This workshop (1 EC upon request) is centered around scholarly interest in the writing of women from the early modern period (1500s-1800s) and is geared toward early career researchers in the field of historical women’s writing. The workshop focuses on positioning our research in the current moment, as well as how to communicate this research through both journalistic/public writing and alternative digital venues alike. We turn to questions about the relevance of research about women’s writing and how tackling historical women’s writing might help us understand current, highly topical debates about gender and women’s position in society. It thus aims to provide a platform to reflect on research practices and on the relevance and importance of cultural- and literary historical research on women’s writing in the twenty-first century.
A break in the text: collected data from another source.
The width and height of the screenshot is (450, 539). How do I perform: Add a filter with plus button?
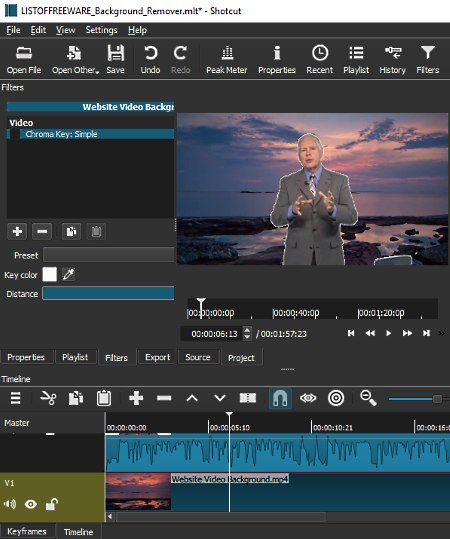[17, 231]
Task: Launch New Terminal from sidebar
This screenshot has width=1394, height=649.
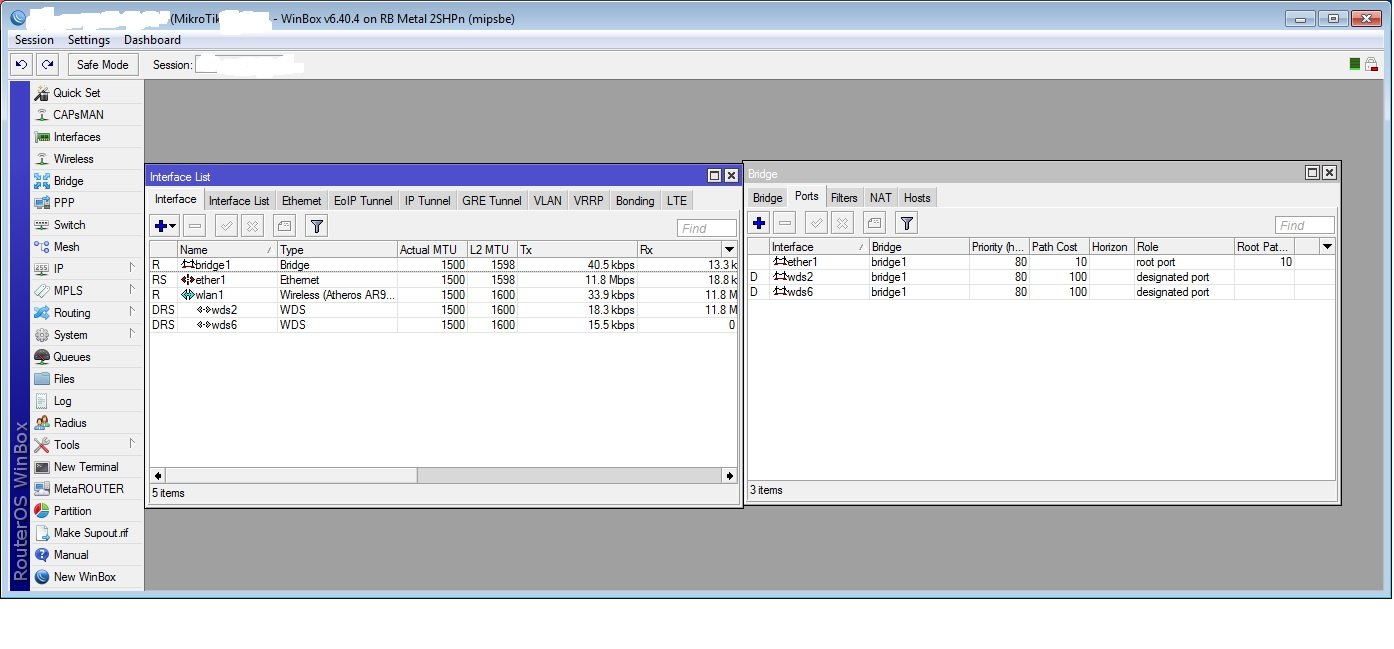Action: click(85, 467)
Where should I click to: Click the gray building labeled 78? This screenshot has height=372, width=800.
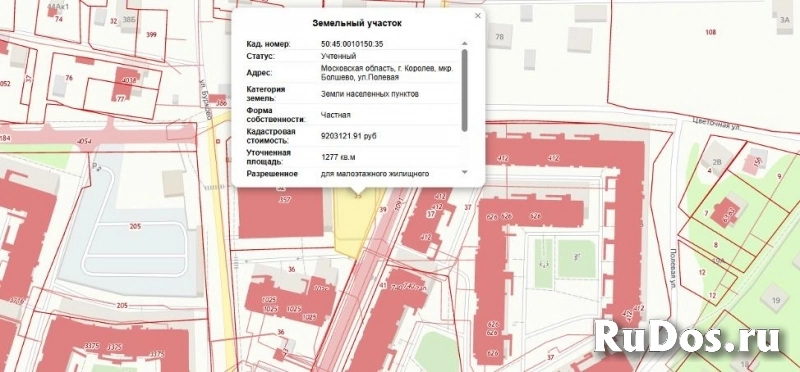[499, 37]
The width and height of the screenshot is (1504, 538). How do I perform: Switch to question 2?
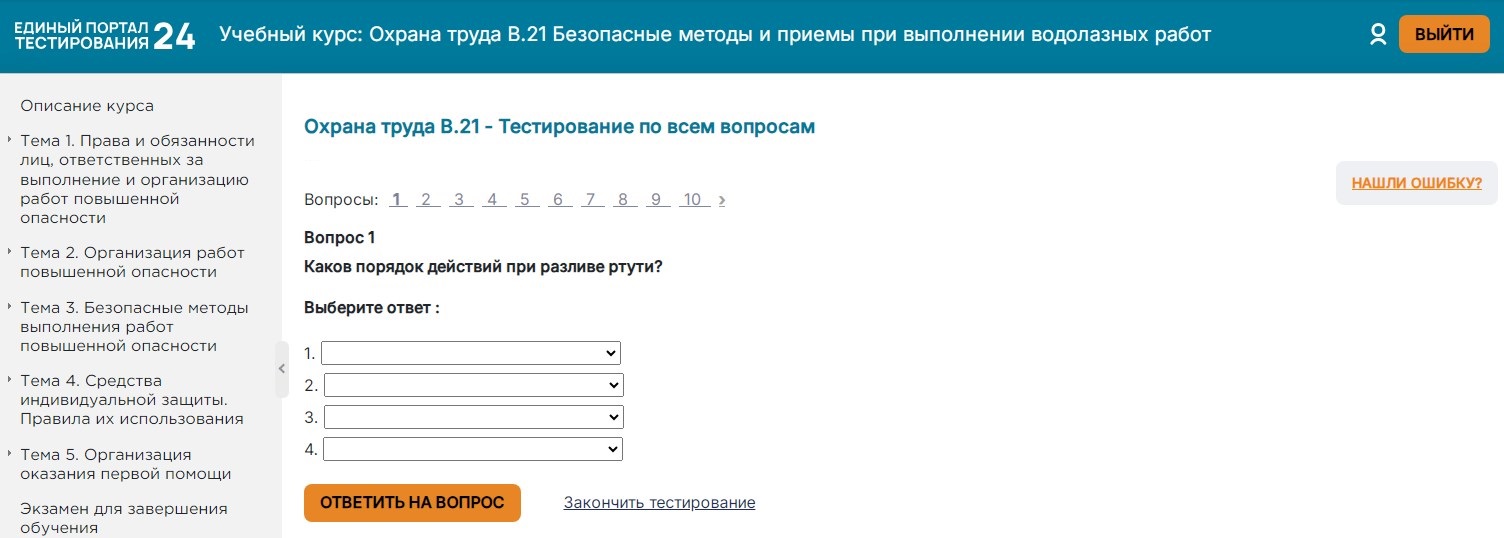pyautogui.click(x=426, y=200)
The workshop is geared towards PhD students and early career scholars, both those attending the conference and students in other Flemish and Dutch universities. In this workshop, we hope to foster a community of early career researchers with an interest in historical women’s writing and we aim to offer a platform to think collectively about how gender and diversity inform our research practices. This workshop follows the same innovative spirit as the conference succeeding the workshop, “Feeling Form/Forming Feeling?: Dialectics of Affect and Form in British Women’s Writing, 1550-1800” on Oct. 14 and 15 in Ghent, with the keynotes also curating workshops on public outreach, publishing, and archival research. Speakers on this workshop day are:

  • Prof. Ros Ballaster (Oxford University)
  • Prof. Danielle Clarke (University College Dublin)
  • Prof. Michelle Dowd (University of Alabama)
  • Dr. Kristine Johanson (University of Amsterdam)
  • Prof. Marianne Van Remoortel (Ghent University).
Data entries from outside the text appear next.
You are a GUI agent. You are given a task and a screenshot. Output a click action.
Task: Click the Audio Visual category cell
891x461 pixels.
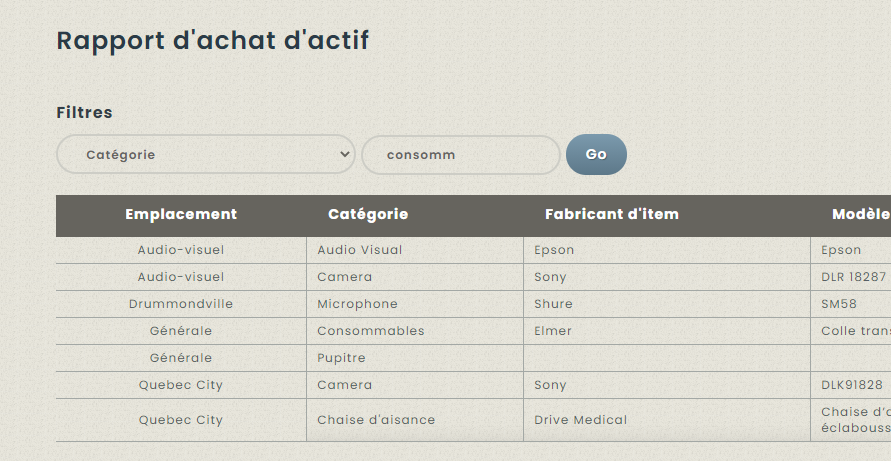360,250
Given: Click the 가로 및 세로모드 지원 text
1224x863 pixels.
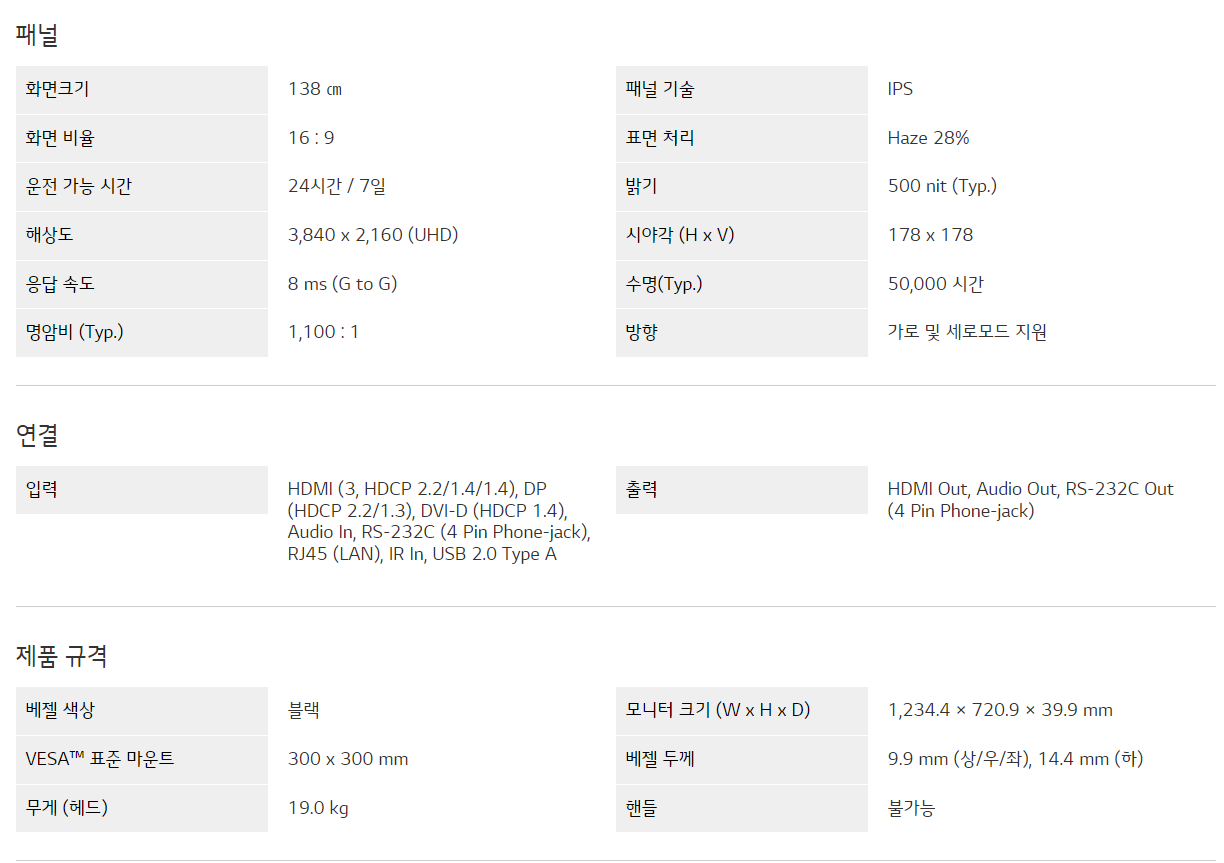Looking at the screenshot, I should [967, 332].
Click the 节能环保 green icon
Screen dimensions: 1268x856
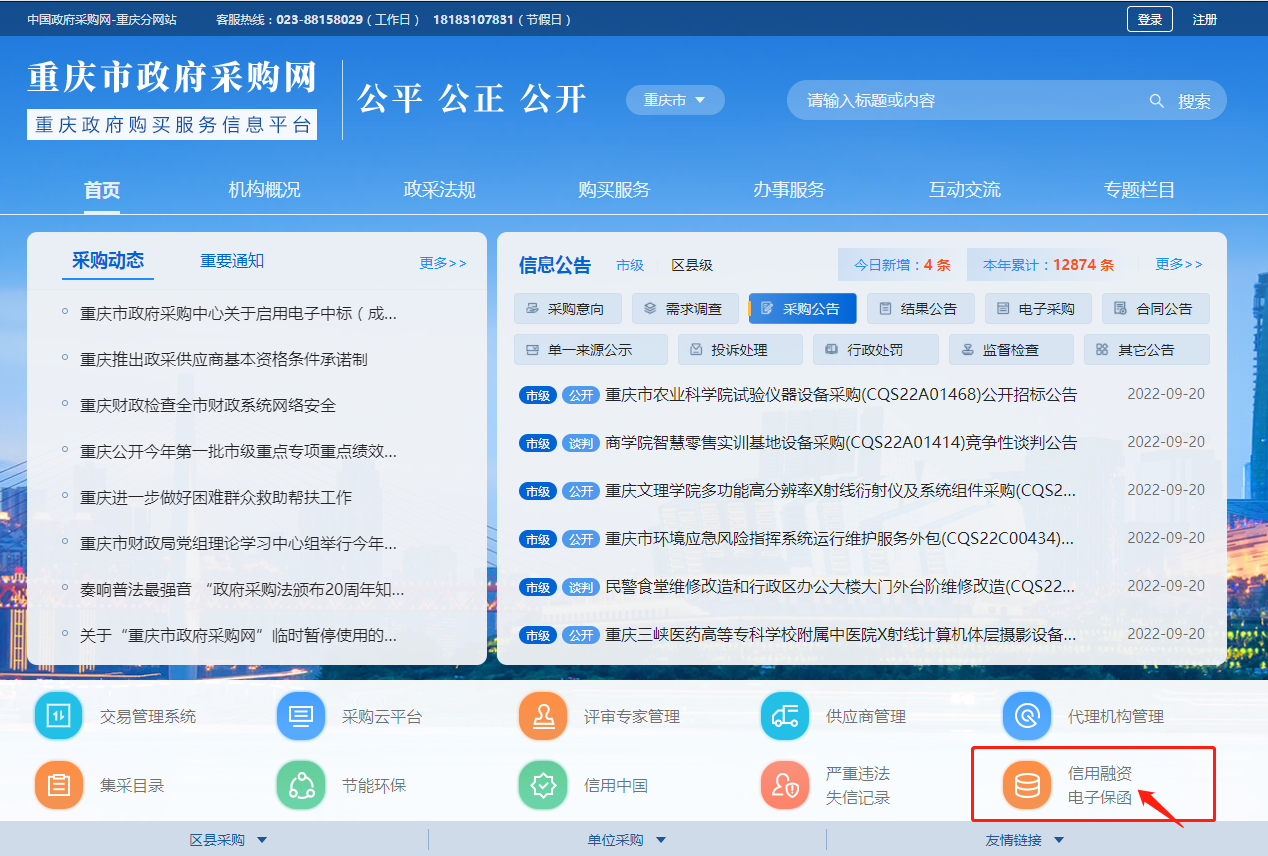pyautogui.click(x=300, y=785)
Date: Thursday 13 October 2022
Venue: Het Rustpunt, Karmelietenklooster, Burgstraat 46, 9000 Ghent, Belgium.
Max number of participants: 12
The workshop itself is free to attend and lunch/tea and coffee will be provided.
ECTS: 1 ECTS (provided upon request)
Registration: registration closed. Please register here for a spot on the waiting list:


Full programme

10 – 10.30: Opening address, housekeeping and introductions

 10.30 – 11.30: workshop 1: Talking Texts and Objects: Introducing your Archives (Ballaster)
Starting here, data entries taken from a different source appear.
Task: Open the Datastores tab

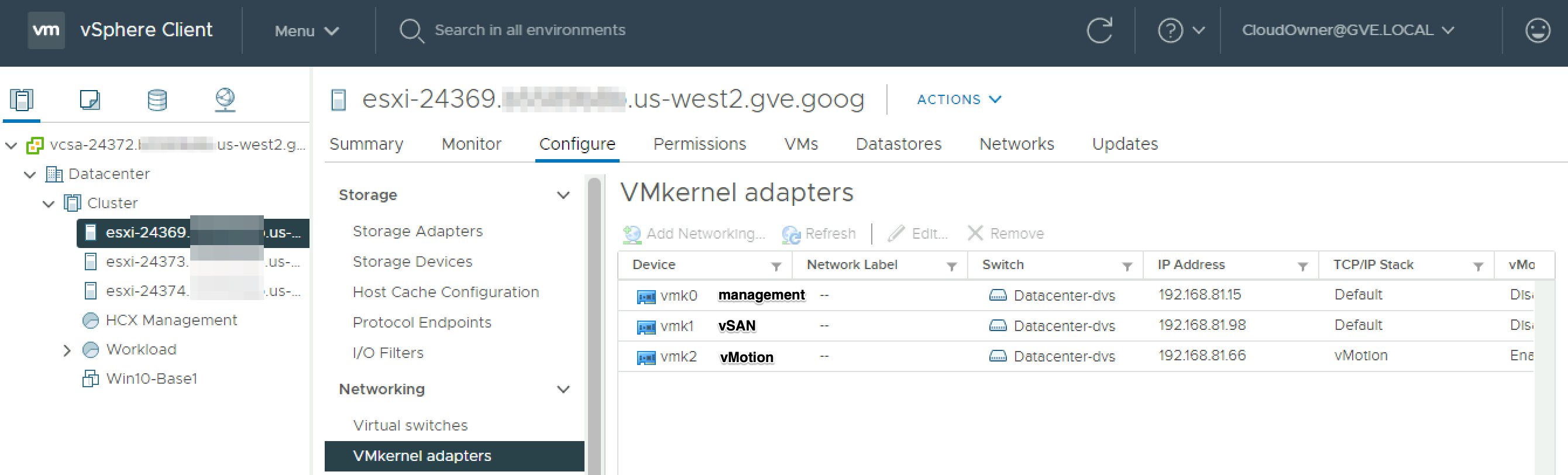Action: coord(898,144)
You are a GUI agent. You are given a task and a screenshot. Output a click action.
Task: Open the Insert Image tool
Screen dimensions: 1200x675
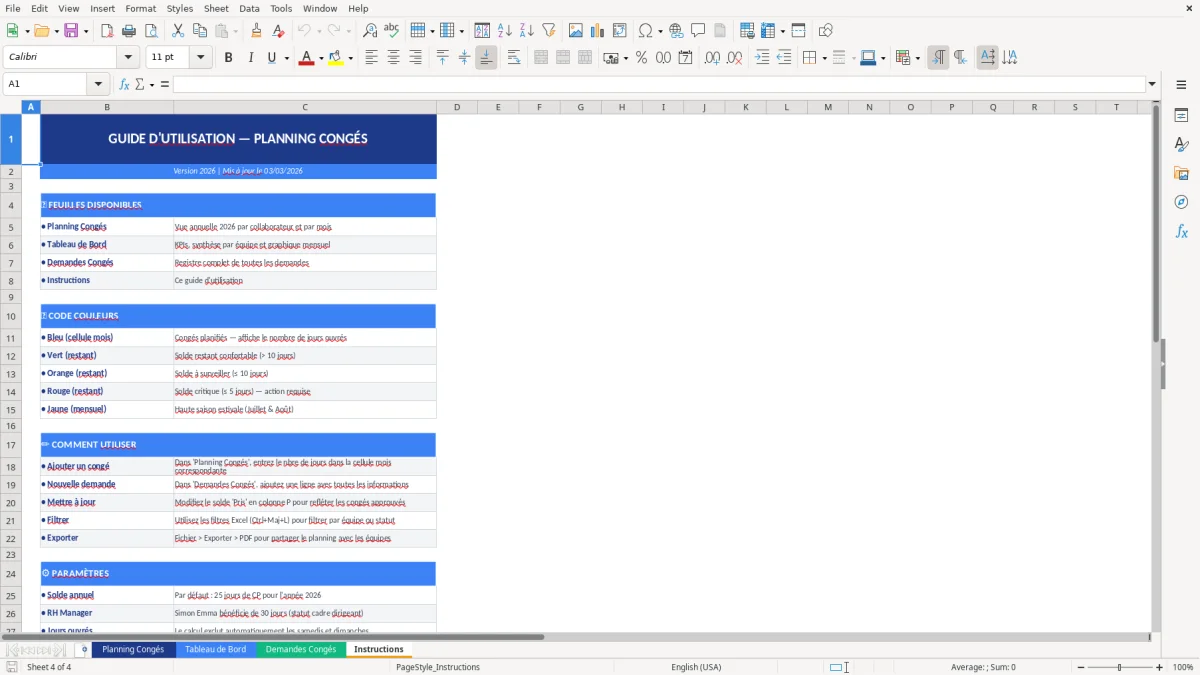[576, 30]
This is an interactive workshop with two aims: 1) to introduce you to each other and the work you do with archives 2) to reflect on the ways that archives speak to us and how to communicate your research through powerful illustrations from the archives you work with.

Assignment: You should aim to prepare for this workshop a SINGLE powerpoint image which introduces a source or object or page of text in a way that allows you to introduce fellow participants to an archive you work with AND outlines the research questions that it prompts. You should aim to speak for NO MORE than 5 minutes to your powerpoint. Think of this as an exercise in ‘speed criticism’.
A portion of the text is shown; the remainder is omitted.